The project is obviously strong as ever, and I think it probably helps that
they're both at Joyent. So maybe the succession planning lesson learned here
is to name a successor AND make it someone you can continue to regularly
communicate with.

------
jszmajda
'Just get it out there, it'll be used or not.' I love this point: there's no
need to try and hit perfection, just put it out there and if it's useful
people will help you. That's the beauty of open source.

------
tobias3
I think all this applies only to developer tools/libraries. There interested
people can also help i.e. they find a bug and fix it and if they are nice,
they contribute.

Projects for end-users tend to either have a corporate interest behind them,
are ex-commercial projects, have a strong core developer team without which
the project will die or just live and die unnoticed.

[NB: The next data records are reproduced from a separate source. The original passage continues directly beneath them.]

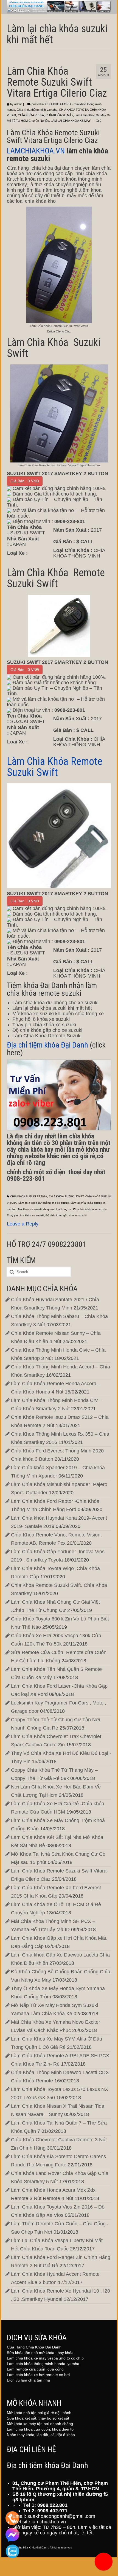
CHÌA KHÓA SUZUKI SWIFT (66, 1196)
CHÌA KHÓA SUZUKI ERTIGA (28, 1196)
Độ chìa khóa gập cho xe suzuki (66, 1215)
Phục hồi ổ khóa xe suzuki (89, 1209)
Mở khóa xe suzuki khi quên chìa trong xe (44, 1209)
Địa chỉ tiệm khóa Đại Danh (47, 1044)
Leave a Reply (22, 1224)
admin (18, 104)
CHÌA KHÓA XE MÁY (59, 115)
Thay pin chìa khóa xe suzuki (25, 1215)
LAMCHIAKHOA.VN (36, 150)
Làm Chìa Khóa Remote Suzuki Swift (56, 766)
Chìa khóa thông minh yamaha (37, 109)
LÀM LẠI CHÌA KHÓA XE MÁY (71, 120)
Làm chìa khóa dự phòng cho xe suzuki (43, 1202)
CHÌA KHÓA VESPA (31, 115)
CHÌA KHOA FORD (58, 104)
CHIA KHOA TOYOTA (73, 109)
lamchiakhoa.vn (49, 2521)
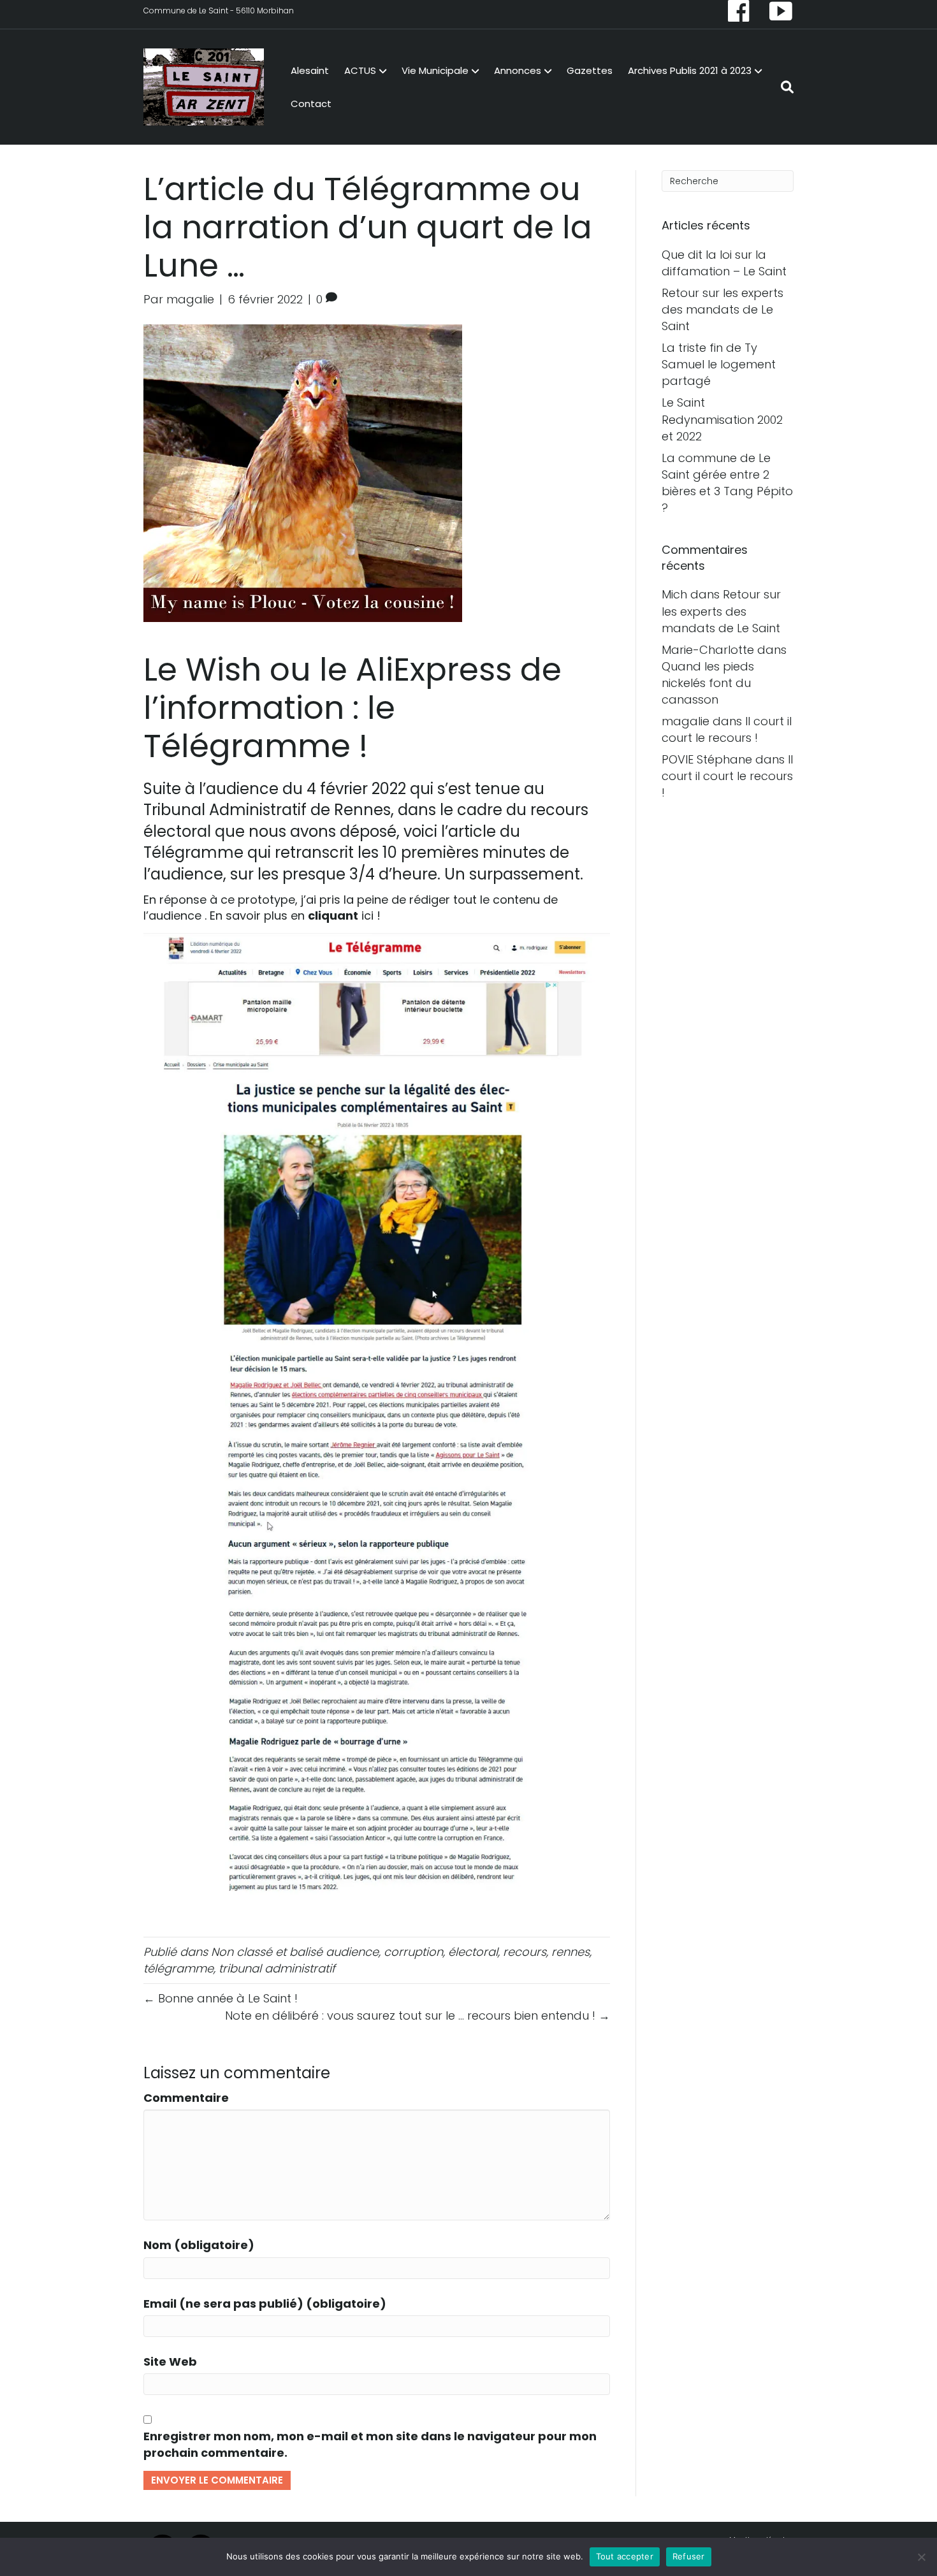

As in every project, if you think 90% is done actually less then 50% is done.
Documentation, installers, etc. are all a lot of work. Try getting a new
package into the major Linux distributions!

If you do not have documentation, installers etc. you won't get users and your
project will be irrelevant - if you are lucky someone contributes, but most
often everybody has his own pet projects in which they are emotionally
invested.

------
icco
This is great. I think the key point of this, is that you gain nothing by
keeping your code squirreled away, but there is a very small possibility
someone else might need something similar and reuse your code if you do put it
out there.